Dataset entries
···
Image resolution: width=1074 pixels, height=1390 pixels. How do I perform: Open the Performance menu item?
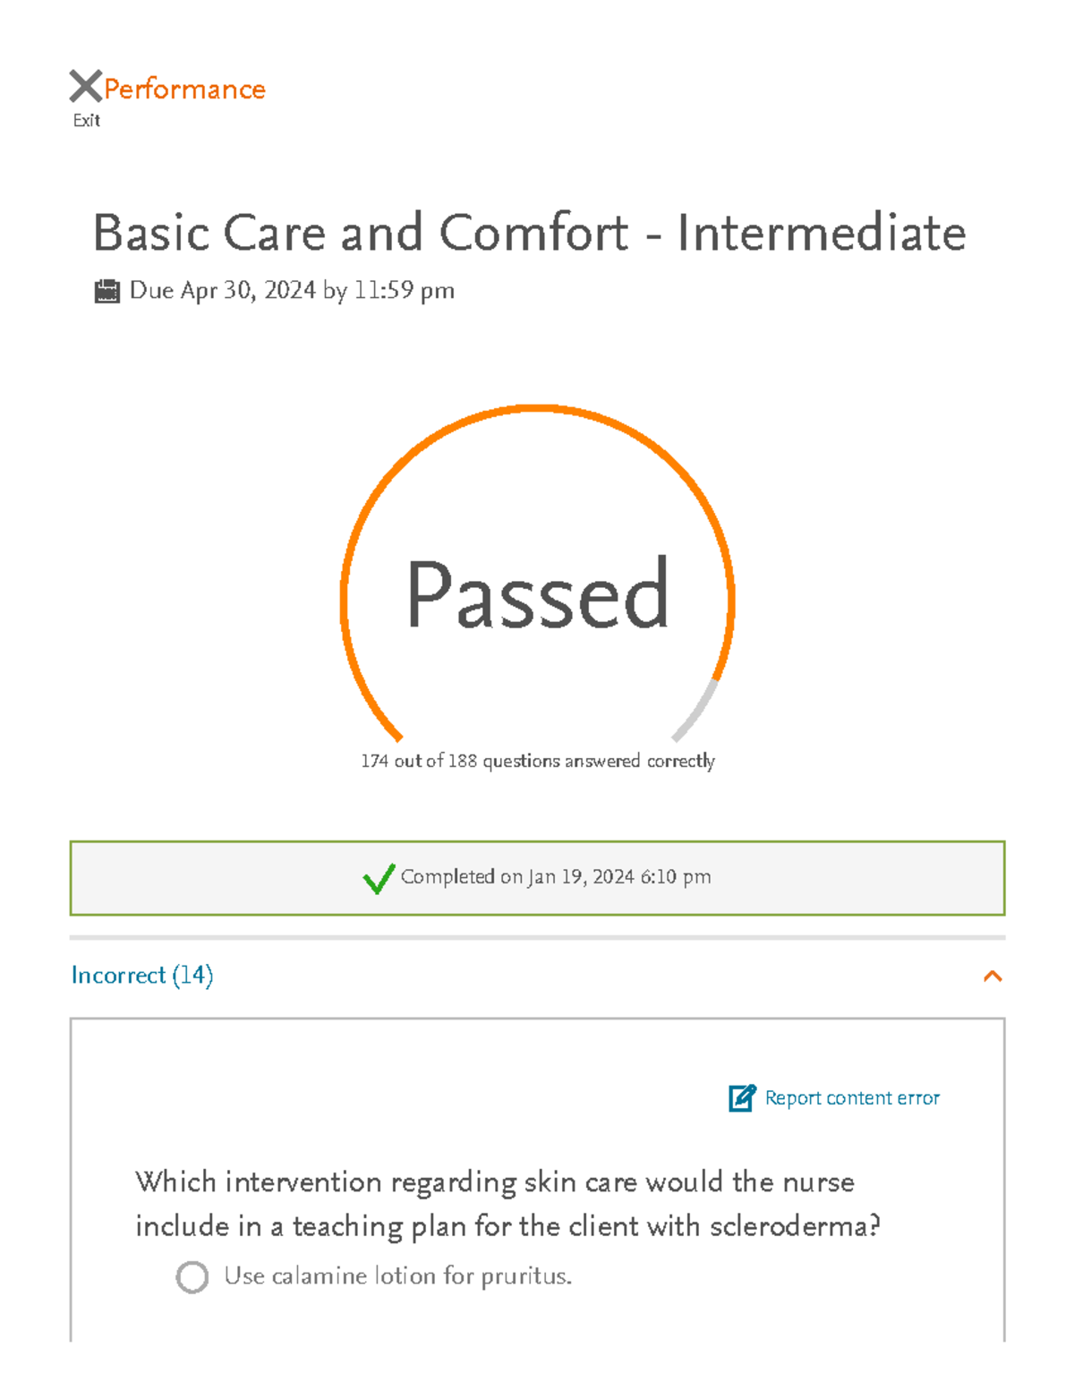click(183, 87)
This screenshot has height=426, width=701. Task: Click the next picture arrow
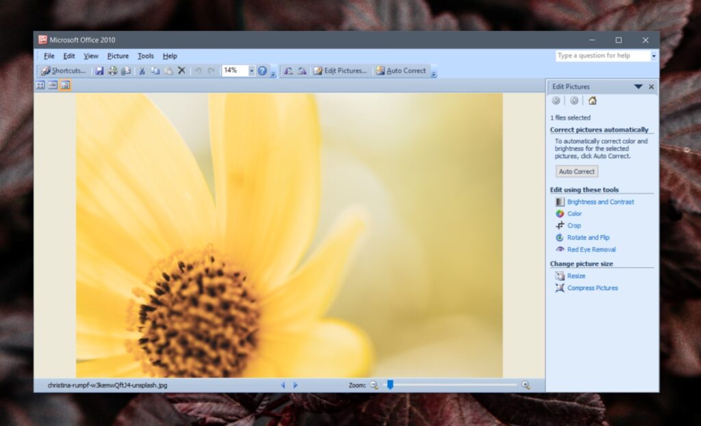click(x=295, y=385)
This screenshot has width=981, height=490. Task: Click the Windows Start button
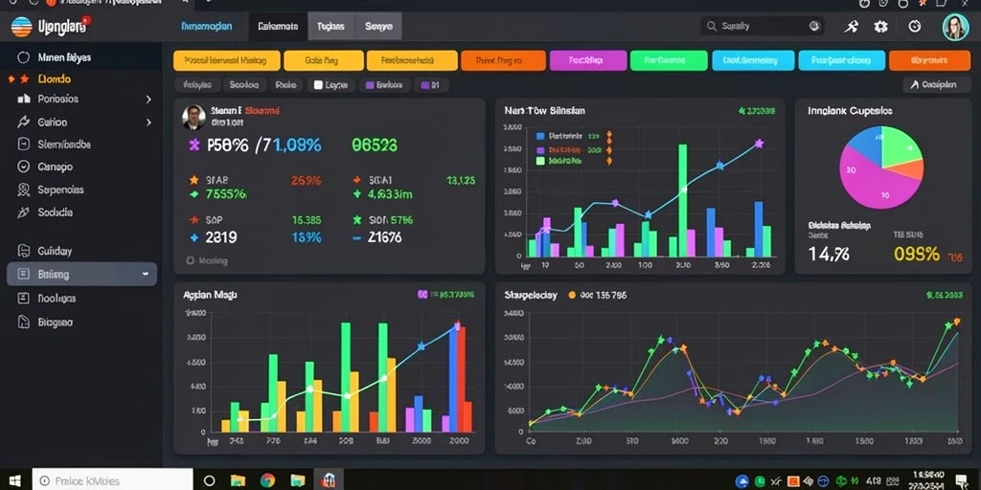pos(13,480)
···
**WHAT YOU HAVE TO DO**: Please, without any pictures, print each entry exactly.

**ANSWER FOR THIS EXERCISE**:
Image resolution: width=1074 pixels, height=1390 pixels. How do I perform: Open the Performance menu item?
click(183, 87)
This screenshot has height=426, width=701. Task: Click the next picture arrow
click(x=295, y=385)
This screenshot has width=981, height=490. Task: Click the Windows Start button
pos(13,480)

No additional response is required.